Interpretation will crack the microbial language code
In the environment, microbes often communicate with each other using small molecules. Ribosomally synthesized and posttranslationally modified peptides produced by microbes represent a class of metabolites that are ecologically important and potentially involved in microbial communication. Currently, there is a need for more automated computational tools that not only predict outcomes based on microbial genome sequences, but also connect that information to knowledge about the chemical properties of microbial metabolites. This study introduces the first genome-mining tool that automates both the prediction and connection steps for modified-peptide discovery.
The new open-access genome-mining tool, known as RiPPquest, can search mass spectrometry databases to identify and discover these microbial peptides. By combining genomics and proteomics, the automated computational tool will help scientists translate the chemical language of microbes into biological function.
Researchers from the Department of Energy's Pacific Northwest National Laboratory and the University of California, San Diego, used microbial genome sequence data to develop a database of predicted lanthipeptides—a group of modified peptides widely distributed among bacterial genomes. They then connected information from this database to mass spectrometry data sets containing information about the mass and chemical structure of metabolites from bacterial extracts. Using the mass spectrometry data, the researchers generated molecular networks to visualize related peptides and discover uncharacterized variants of known lanthipeptides, including less abundant variants other methods fail to capture. A portion of this research was performed using high-resolution mass spectrometry resources at EMSL, the Environmental Molecular Sciences Laboratory, a DOE national scientific user facility.

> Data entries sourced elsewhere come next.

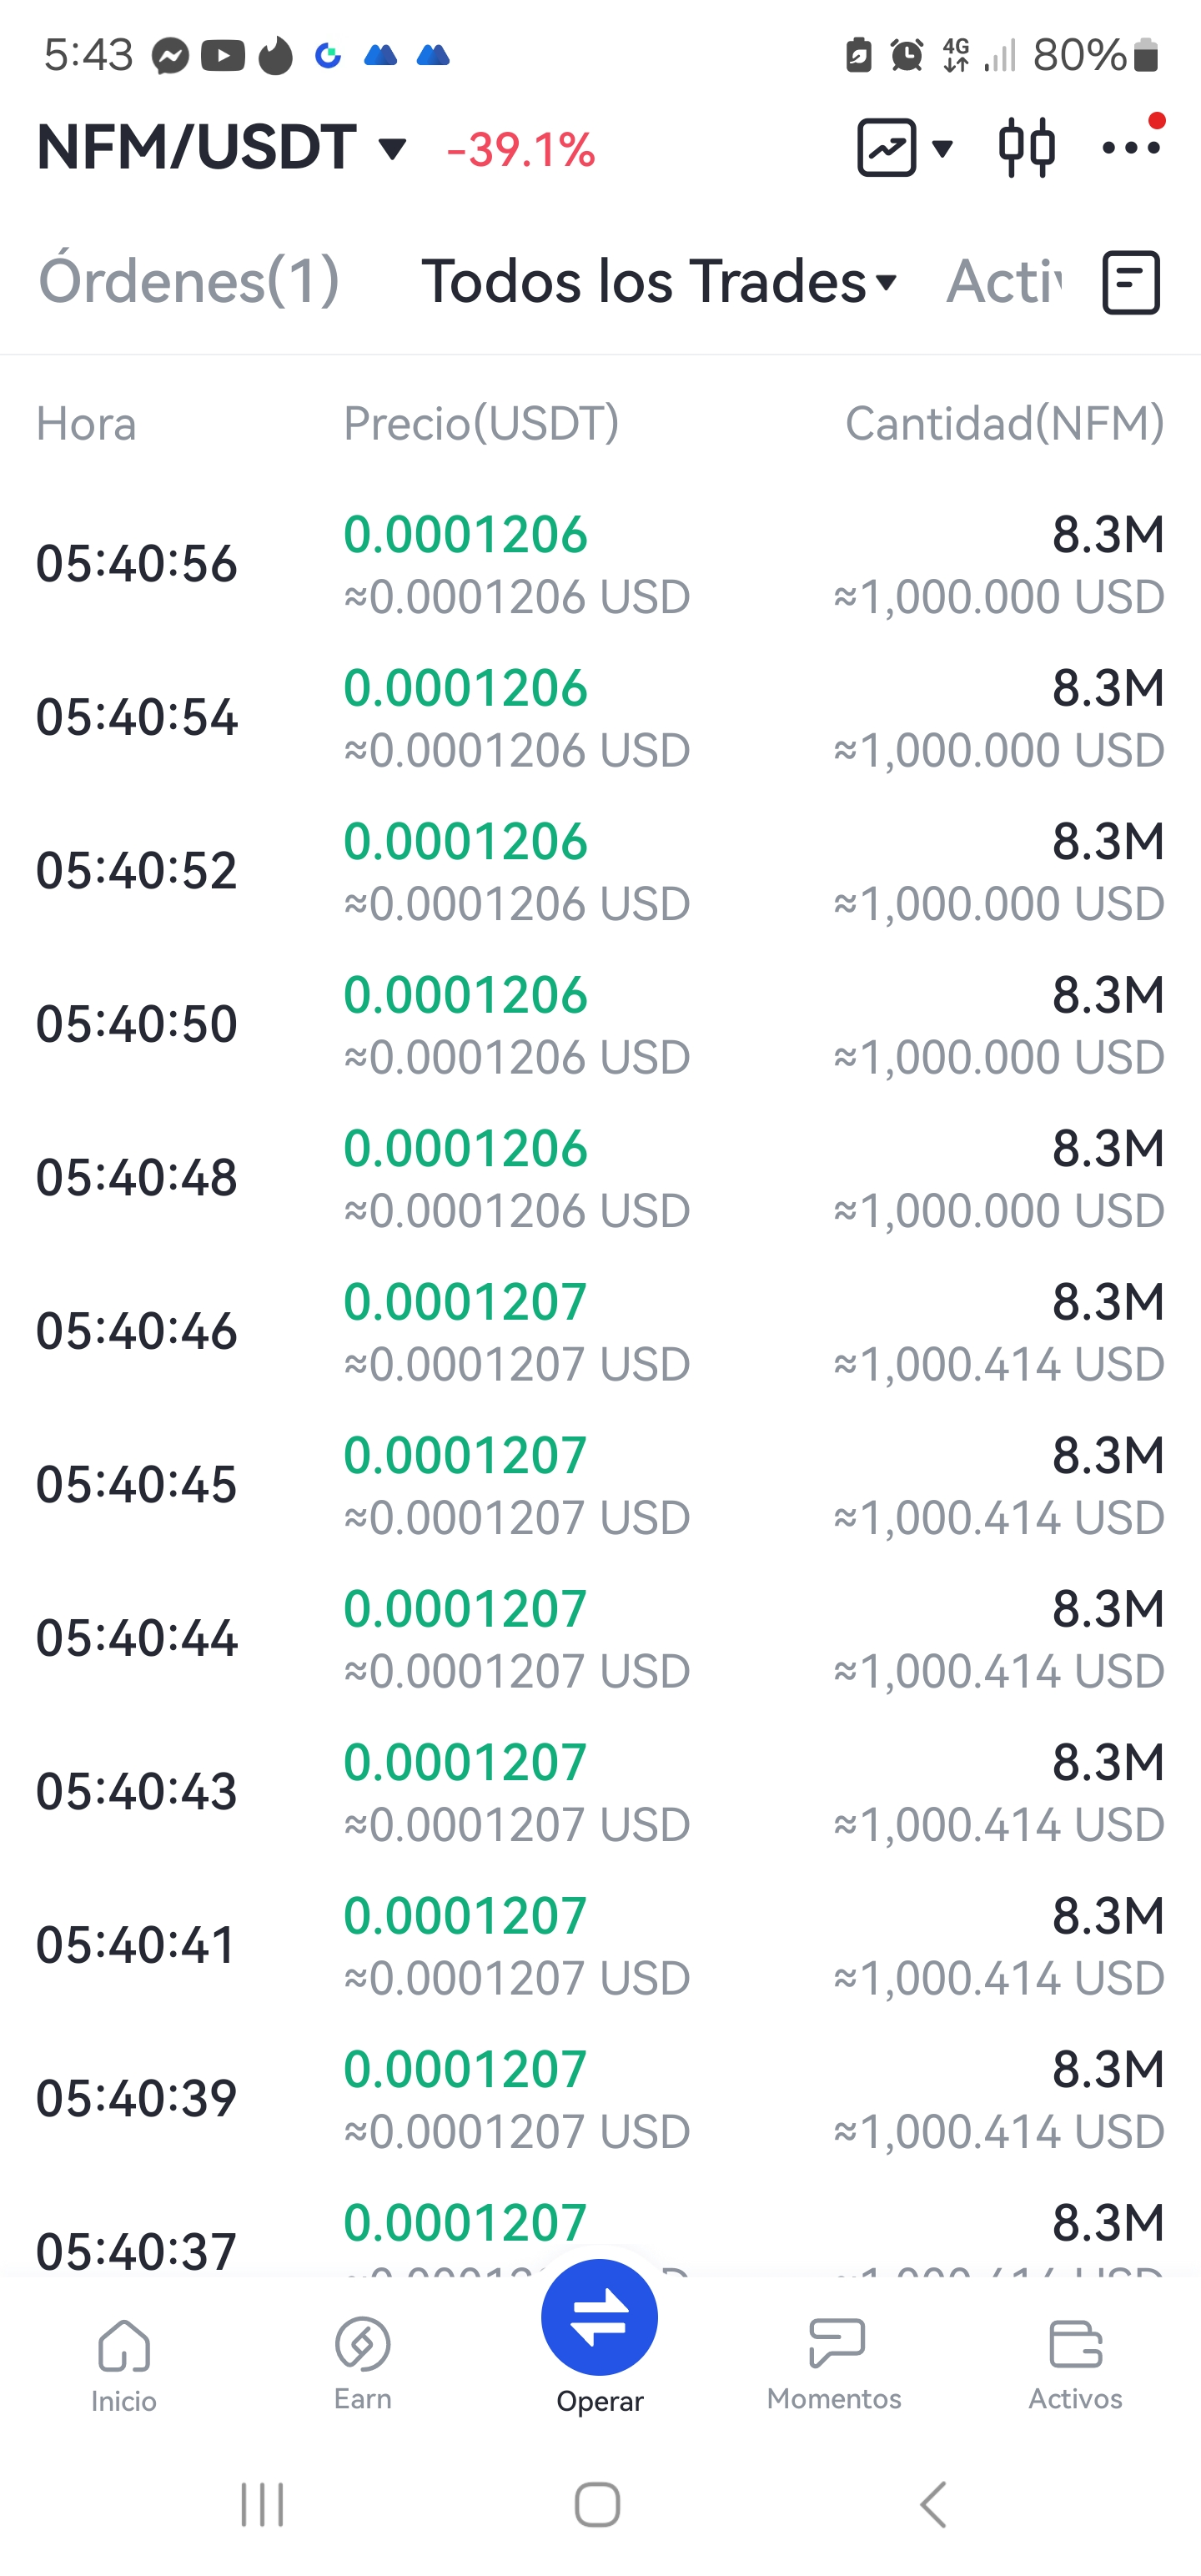Select the 05:40:56 trade row
Screen dimensions: 1201x2576
tap(600, 564)
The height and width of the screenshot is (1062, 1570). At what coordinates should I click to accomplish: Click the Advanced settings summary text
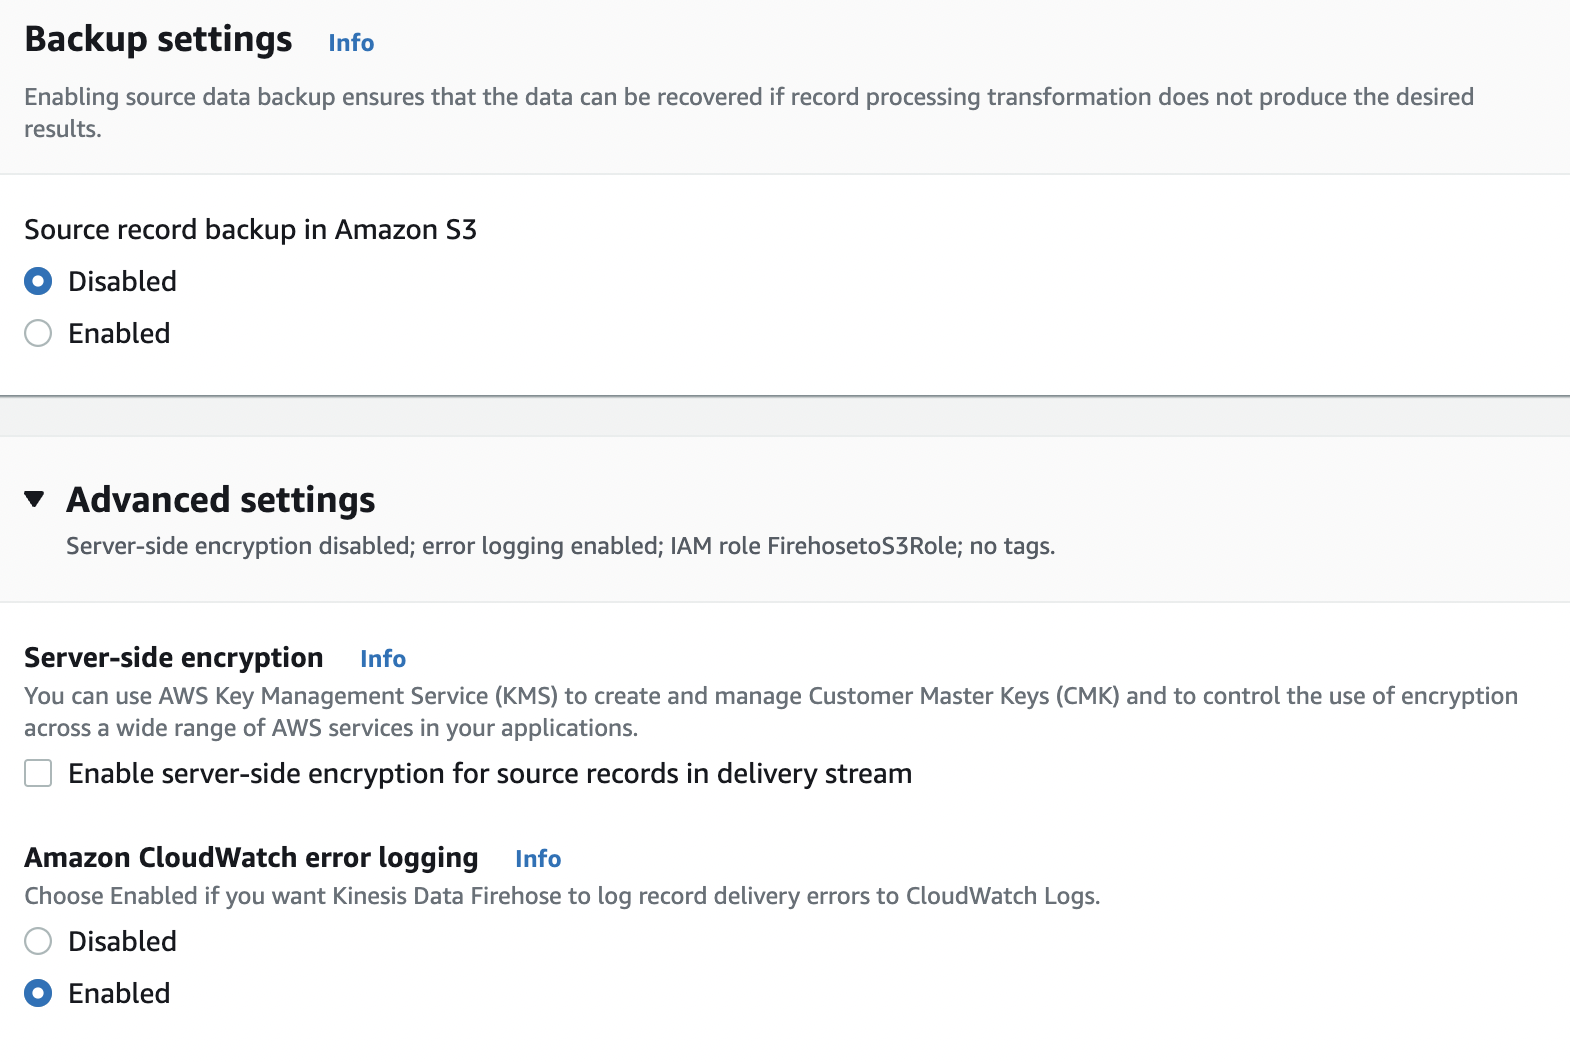(560, 547)
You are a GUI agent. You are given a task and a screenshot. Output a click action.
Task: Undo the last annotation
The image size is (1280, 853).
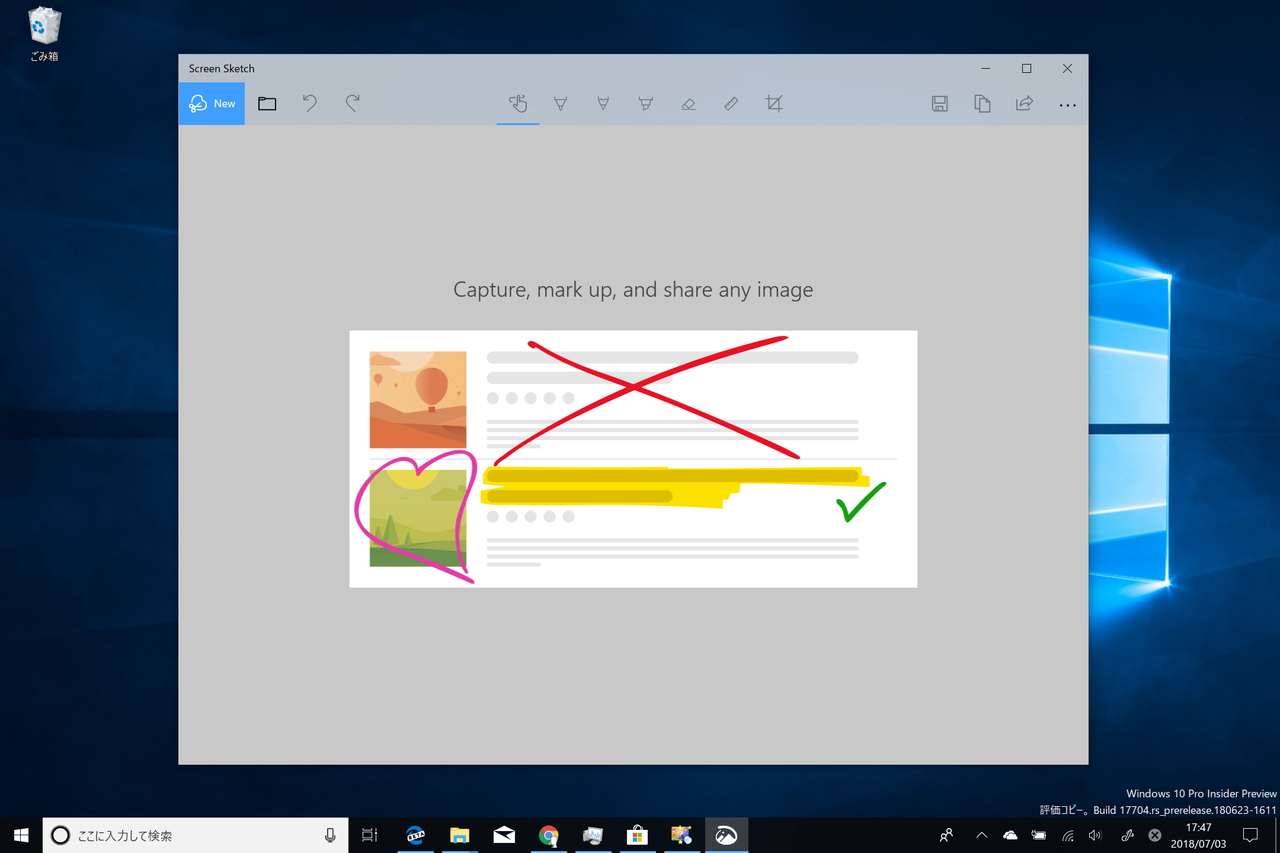tap(309, 103)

The researchers tested their RiPPquest approach—the first genome-mining algorithm for modified-peptide discovery—by applying it to 16 genome-sequenced bacterial strains and identifying six known lanthipeptide families. Moreover, RiPPquest revealed a new peptide named informatipeptin, illustrating the power of this algorithm for discovering natural products. Unlike other currently available tools that search mass spectrometry databases, RiPPquest enables the discovery of peptides that are extensively modified after being created by cellular structures called ribosomes. Beyond lanthipeptides, the algorithm can be used to characterize other types of secondary metabolites.